» **STORED DATA**
—————

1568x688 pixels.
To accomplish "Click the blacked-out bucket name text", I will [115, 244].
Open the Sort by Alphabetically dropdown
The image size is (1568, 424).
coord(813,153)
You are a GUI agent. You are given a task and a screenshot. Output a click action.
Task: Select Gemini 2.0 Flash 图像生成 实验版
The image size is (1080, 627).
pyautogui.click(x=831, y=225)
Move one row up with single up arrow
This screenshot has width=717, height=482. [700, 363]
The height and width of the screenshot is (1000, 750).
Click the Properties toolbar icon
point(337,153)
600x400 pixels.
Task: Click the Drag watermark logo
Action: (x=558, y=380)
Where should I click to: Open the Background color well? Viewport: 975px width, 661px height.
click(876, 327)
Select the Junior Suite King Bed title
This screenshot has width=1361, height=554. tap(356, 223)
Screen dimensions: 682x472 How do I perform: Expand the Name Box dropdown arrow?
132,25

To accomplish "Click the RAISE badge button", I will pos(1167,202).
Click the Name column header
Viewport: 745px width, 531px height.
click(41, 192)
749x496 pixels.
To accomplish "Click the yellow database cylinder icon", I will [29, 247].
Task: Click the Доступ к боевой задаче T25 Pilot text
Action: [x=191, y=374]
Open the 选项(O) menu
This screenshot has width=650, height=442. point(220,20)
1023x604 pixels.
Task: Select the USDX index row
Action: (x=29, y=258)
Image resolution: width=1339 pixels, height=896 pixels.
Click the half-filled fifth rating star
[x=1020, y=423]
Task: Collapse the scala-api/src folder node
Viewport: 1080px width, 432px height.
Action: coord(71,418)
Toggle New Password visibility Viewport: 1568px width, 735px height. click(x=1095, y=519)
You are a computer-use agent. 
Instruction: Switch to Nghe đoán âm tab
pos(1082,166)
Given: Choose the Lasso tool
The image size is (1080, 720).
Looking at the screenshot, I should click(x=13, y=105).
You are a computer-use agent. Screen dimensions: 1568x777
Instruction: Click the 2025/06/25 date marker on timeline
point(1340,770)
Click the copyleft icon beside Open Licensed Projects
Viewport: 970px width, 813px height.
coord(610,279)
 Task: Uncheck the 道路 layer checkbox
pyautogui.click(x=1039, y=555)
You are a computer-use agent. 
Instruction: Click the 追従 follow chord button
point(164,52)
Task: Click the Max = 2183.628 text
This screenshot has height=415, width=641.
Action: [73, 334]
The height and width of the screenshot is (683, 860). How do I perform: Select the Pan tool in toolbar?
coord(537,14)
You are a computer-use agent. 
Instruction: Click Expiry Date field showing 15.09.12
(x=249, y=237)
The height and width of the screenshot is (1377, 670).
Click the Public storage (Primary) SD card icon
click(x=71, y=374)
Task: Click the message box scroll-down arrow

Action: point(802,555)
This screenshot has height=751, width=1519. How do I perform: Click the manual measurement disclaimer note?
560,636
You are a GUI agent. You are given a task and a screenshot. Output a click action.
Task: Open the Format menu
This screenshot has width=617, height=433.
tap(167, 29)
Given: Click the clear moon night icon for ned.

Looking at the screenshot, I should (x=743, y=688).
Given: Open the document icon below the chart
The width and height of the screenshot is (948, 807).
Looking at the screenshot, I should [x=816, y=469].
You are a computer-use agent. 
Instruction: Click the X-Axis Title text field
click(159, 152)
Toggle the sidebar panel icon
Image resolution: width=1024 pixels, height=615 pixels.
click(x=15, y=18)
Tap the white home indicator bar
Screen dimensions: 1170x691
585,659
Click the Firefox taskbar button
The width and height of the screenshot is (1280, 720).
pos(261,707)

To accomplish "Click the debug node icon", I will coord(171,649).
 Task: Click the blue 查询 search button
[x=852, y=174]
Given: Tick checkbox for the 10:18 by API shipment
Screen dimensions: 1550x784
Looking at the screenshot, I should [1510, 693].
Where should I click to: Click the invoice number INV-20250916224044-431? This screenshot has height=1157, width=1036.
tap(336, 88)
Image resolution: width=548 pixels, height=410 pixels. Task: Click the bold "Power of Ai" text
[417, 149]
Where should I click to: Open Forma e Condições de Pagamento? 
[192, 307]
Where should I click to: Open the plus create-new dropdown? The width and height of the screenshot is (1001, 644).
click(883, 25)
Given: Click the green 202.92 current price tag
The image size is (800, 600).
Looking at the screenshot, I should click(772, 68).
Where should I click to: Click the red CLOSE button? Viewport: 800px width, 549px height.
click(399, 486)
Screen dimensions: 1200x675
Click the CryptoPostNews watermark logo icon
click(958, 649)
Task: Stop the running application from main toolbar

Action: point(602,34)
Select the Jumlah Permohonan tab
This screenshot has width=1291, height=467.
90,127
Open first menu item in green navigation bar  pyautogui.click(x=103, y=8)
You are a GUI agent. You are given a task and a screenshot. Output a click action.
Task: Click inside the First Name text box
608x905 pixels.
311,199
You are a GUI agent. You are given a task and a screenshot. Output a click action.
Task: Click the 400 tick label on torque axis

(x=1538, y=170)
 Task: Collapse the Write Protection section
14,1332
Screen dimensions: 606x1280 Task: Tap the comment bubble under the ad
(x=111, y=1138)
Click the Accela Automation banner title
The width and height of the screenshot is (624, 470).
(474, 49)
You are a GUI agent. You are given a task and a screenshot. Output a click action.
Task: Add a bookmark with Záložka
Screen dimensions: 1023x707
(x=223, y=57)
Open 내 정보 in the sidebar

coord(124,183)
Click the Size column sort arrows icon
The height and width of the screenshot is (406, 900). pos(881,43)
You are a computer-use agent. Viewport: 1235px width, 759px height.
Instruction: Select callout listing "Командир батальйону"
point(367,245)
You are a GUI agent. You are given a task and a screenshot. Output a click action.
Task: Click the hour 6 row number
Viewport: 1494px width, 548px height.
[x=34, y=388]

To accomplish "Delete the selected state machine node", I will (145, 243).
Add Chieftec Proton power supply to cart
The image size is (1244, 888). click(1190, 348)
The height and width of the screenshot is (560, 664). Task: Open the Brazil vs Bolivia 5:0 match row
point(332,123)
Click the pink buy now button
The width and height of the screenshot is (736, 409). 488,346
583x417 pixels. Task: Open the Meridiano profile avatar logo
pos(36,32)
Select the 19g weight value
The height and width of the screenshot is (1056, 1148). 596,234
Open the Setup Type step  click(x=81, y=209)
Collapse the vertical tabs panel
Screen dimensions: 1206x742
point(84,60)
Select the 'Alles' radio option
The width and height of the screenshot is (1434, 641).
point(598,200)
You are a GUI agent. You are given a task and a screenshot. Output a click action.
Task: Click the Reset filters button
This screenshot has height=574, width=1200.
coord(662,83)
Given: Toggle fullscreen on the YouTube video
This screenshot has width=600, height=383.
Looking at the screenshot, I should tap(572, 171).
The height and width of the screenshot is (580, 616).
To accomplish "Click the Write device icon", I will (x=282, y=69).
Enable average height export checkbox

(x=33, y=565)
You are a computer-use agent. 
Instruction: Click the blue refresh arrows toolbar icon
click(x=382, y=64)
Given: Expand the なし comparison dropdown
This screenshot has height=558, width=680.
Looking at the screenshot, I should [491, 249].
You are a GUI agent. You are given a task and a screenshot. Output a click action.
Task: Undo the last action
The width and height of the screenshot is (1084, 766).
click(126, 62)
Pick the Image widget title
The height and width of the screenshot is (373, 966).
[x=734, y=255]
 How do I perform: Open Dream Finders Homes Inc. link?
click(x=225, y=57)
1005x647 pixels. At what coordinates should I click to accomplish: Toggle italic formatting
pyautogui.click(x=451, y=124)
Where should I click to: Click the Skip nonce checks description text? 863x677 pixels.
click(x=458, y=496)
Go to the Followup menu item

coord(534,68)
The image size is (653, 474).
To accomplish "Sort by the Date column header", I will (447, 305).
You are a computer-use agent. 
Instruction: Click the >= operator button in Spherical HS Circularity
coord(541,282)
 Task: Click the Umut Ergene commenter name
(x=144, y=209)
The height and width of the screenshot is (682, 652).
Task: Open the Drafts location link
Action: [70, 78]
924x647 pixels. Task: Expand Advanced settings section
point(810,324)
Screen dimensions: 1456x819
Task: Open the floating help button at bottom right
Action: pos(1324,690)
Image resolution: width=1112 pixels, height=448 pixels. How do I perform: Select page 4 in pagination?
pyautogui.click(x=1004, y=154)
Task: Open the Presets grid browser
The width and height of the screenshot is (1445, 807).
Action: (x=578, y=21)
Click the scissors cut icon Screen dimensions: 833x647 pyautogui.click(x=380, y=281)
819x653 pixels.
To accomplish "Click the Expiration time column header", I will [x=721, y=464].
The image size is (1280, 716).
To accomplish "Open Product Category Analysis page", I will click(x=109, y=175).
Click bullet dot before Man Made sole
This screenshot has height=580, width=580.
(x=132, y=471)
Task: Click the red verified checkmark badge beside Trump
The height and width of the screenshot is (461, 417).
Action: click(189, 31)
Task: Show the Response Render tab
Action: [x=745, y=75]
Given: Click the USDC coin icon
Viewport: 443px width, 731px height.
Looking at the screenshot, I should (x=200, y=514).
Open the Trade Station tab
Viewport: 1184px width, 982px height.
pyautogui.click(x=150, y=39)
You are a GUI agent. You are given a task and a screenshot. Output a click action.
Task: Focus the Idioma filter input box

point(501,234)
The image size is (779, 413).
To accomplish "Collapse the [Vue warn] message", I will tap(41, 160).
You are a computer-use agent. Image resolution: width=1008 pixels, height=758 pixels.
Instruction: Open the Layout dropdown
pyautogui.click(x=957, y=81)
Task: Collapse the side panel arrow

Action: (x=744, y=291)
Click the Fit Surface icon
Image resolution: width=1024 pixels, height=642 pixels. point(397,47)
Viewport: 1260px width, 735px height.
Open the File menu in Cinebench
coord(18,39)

—————

» **WHAT YOU HAVE TO DO**
Using the records above, select and copy every line that has the word "node".

» **RESPONSE AREA**
Task: Collapse the scala-api/src folder node
To accomplish "Click the debug node icon", I will coord(171,649).
To accomplish "Delete the selected state machine node", I will (145, 243).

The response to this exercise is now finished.